Übersetzt aus dem Amerikanischen von Dirk Löhr et al.
377 Seiten
34,80 EUR
(inklusive MwSt. und Versand)
ISBN 978-3-7316-1226-1
(April 2017)
Die englische Ausgabe 'Rent Unmasked' wurde im Mai 2017 in Großbritannien im Rahmen des "People's Book Prize" ausgezeichnet als: Best Achievement Award for outstanding content/topic by an author that would/could or did lead to excellent benefit to the community.
Dieses Buch handelt von einem neuen ökonomischen Paradigma. Jeder politische Entscheidungsträger sollte es kennen. Spätestens seit der Wirtschaftskrise 2008 sind die herkömmlichen Wirtschaftswissenschaften unglaubwürdig geworden. Die ökonomische Erde in diesem durch die neoklassische Theoriewelt geprägten Fach ist eine Scheibe.
In "Das Ende der Rentenökonomie" stellen 13 Beiträge dar, wie die Arbeiten der alten klassischen Ökonomen durch die Neoklassik pervertiert und im Interesse mächtiger Interessengruppen instrumentalisiert wurden. Die Beiträge leisten eine Rückbesinnung. Dabei beziehen sie sich auf die wichtigsten Arbeiten von Mason Gaffney, einem mittlerweile emeritierten Professor der University of California (Riverside), USA, und herausragendem heterodoxen Ökonomen. In seinem Sinne zeigt dieser Band, wie die Volkswirtschaft dem Gemeinwohl dienen kann. Die Befreiung aus der Zwangsjacke einer dauerhaften Stagnation, öffentlicher Armut, niedriger Löhne und Beschäftigungsunsicherheit ist möglich.
"Gleichfalls bei Metropolis, der in der alten Universitätsstadt Marburg als "Verlag für Ökonomie, Gesellschaft und Politik" schon lange "plurale Ökonomik" befördert, erschien der Sammelband über "Das Ende der Rentenökonomie".
Eigentlich hätte mich schon das Cover-Versprechen misstrauisch machen sollen. Doch erst im Prolog fiel und stiess mir die Anmassung auf: Vor der Finanzimplosion von 2008 hätte "nur ein einziger Politikentwurf das Potential gehabt", das Debakel zu verhindern und nachhaltigen Wohlstand zu sichern - der von Gaffney. Dem deutschen Publikum werde mit der Übersetzung des Readers "das Tor zu einer neuen Gedankenwelt" geöffnet.

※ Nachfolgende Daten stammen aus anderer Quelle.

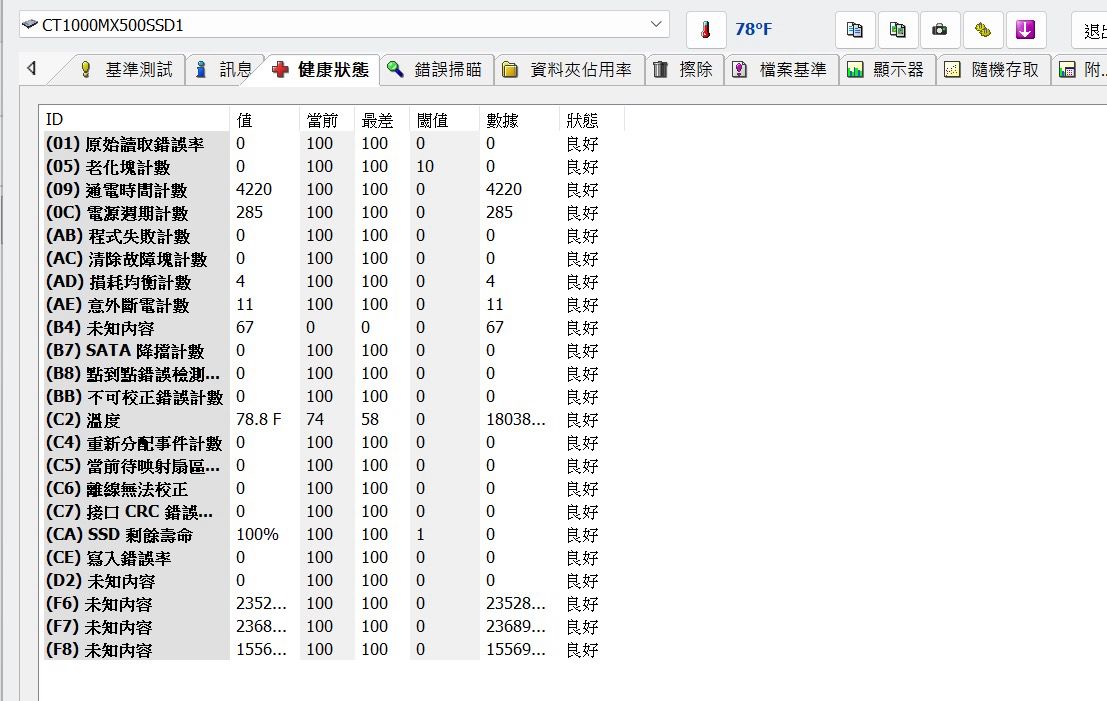The height and width of the screenshot is (701, 1107).
Task: Switch to the 檔案基準 tab
Action: (x=781, y=70)
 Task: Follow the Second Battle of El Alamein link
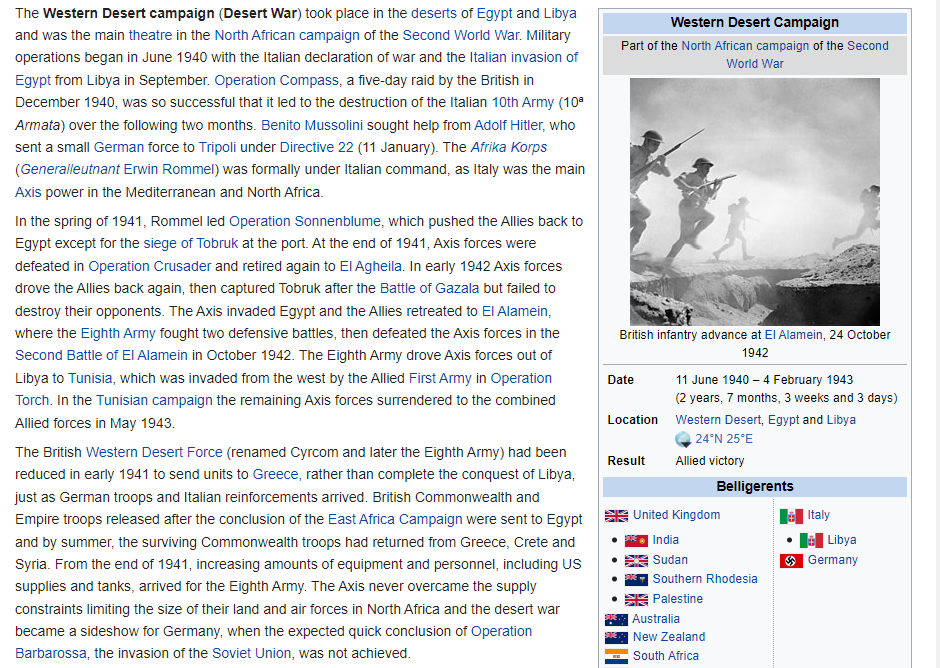101,356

Als prominenter Zeuge wird wiederholt Joseph Stiglitz zitiert. Mit kleinen Korrekturen am System sei es nicht getan: "Eine Steuer auf Land, auf die ökonomischen Renten, würde hingegen einige der wesentlichen Probleme lösen." Das sei eine Idee, die "vor mehr als hundert Jahren" schon Henry George hatte. Gaffney habe sie aktualisiert. Fred Harrison, der einen Land Research Trust in London leitet, rühmt den US-Professor, "welchem wir die grösste Autorität auf dem Gebiet der Immobilienökonomie zugestehen."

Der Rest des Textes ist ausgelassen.